El arranque de «Granujas de medio pelo» («Small Time Crooks», 2000) es, posiblemente, uno de los diez más divertidos y sólidos de la historia del cine. Allen tira de una acumulación de gags disparatados e hilarantes y lo hace con gracia, con fortuna al saber ir engarzándolos para dar empaque al conjunto. Y eso no es poco. Si bien es cierto que de la mitad de la cinta en adelante el ritmo decae y las expectativas se van difuminando, la primera parte justifica ver la película. Además, que el ritmo sea menor, o que el trabajo se dirija hacia otros objetivos, no significa que convierta esa parte en un tostón. En absoluto. Por ejemplo, la estética hortera y paleta que podemos contemplar en el último tramo de la cinta es tan abrumador que sería pecado perdérselo. El contraste de brillos frente a los grises es arrebatador.

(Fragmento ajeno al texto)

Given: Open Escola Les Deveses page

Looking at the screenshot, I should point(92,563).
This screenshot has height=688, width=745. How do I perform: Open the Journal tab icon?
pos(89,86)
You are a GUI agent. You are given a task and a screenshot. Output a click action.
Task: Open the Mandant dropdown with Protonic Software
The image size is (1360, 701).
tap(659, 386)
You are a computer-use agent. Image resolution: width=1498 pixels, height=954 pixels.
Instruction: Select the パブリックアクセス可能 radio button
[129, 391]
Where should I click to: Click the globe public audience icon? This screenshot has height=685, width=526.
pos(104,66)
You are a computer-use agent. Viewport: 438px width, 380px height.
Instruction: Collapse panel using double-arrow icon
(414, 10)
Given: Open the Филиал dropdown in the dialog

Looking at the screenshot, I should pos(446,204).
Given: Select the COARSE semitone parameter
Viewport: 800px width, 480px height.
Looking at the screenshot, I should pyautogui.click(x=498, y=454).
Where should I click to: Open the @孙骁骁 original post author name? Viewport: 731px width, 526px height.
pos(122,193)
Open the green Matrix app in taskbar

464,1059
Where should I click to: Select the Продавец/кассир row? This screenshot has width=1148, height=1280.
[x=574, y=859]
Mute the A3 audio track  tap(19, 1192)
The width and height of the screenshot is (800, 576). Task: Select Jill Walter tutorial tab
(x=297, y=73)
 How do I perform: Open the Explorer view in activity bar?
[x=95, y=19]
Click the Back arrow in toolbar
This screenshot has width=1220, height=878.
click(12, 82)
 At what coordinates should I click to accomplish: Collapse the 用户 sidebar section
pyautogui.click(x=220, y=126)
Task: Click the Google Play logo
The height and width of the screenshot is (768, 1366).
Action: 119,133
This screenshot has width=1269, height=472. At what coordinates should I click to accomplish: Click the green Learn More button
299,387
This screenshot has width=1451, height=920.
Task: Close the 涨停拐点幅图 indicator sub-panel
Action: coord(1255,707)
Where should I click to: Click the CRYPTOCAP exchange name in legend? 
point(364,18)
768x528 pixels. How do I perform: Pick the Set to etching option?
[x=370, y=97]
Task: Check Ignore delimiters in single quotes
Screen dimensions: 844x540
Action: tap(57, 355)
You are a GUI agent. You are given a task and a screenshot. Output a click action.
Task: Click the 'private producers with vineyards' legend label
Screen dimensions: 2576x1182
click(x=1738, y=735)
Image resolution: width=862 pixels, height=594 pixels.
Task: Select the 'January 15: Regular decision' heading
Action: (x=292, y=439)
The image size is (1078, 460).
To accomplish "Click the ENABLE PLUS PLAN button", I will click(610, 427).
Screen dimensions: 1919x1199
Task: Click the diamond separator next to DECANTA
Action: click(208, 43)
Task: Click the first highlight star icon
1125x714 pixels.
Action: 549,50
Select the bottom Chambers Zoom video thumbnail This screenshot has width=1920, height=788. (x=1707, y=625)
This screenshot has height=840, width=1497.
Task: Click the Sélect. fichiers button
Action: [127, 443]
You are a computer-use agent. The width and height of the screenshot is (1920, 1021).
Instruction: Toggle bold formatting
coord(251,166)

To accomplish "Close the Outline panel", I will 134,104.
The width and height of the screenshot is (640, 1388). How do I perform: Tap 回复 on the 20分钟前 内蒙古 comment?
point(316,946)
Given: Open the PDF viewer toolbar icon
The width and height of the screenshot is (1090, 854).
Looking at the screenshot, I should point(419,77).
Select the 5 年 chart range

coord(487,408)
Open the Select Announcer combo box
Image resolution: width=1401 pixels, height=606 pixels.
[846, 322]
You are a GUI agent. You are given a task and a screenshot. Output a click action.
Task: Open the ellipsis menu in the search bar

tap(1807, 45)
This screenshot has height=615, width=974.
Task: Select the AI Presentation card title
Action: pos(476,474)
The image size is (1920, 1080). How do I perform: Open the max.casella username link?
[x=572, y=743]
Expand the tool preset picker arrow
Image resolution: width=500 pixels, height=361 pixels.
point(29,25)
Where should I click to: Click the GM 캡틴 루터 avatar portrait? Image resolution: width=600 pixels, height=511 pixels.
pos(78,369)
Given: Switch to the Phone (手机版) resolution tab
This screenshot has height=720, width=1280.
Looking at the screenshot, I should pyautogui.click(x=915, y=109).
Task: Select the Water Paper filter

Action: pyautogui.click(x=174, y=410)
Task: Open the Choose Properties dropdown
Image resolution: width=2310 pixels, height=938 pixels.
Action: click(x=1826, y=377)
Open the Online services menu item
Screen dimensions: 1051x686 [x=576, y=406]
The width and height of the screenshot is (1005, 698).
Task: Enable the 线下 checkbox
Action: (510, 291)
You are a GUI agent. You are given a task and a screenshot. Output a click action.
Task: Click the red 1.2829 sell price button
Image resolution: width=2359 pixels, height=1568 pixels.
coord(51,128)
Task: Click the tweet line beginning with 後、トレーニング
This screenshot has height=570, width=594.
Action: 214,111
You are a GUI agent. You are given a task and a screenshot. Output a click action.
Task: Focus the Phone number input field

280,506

La cultura del éxito (aislada y como único fin posible para el ser humano) es el objetivo de Woody Allen. Dicho de otra forma, el realizador se lanza sin dudas contra esa forma de vida en la que los ricos más snob colocan las piezas de modo que el mundo se convierte en la confitería universal; todo azúcar, todo meloso, todo gelatinoso. El mundo que dibuja Allen es propiedad de los idiotas (un snob es, ni más ni menos, un idiota disfrazado de snob). Por su parte, los menos cultos, los más pegados a un mundo difícil y hostil, están condenados a quedarse pegados a esa zona. Sin remedio y sin premio. Y si enseñan la patita, ya hay alguien que se la quiebra.
«Granujas de medio pelo» no aborda los temas más recurrentes del cine del realizador norteamericano. Solo trata de hacer una buena comedia, lo consigue, y se acabó. El tema que se ventila es el que es y no vale la pena buscar en las profundidades puesto que no hay nada que rascar. El guion es muy divertido, algunas frases son maravillosas, y los giros argumentales son inesperados y potentes a más no poder.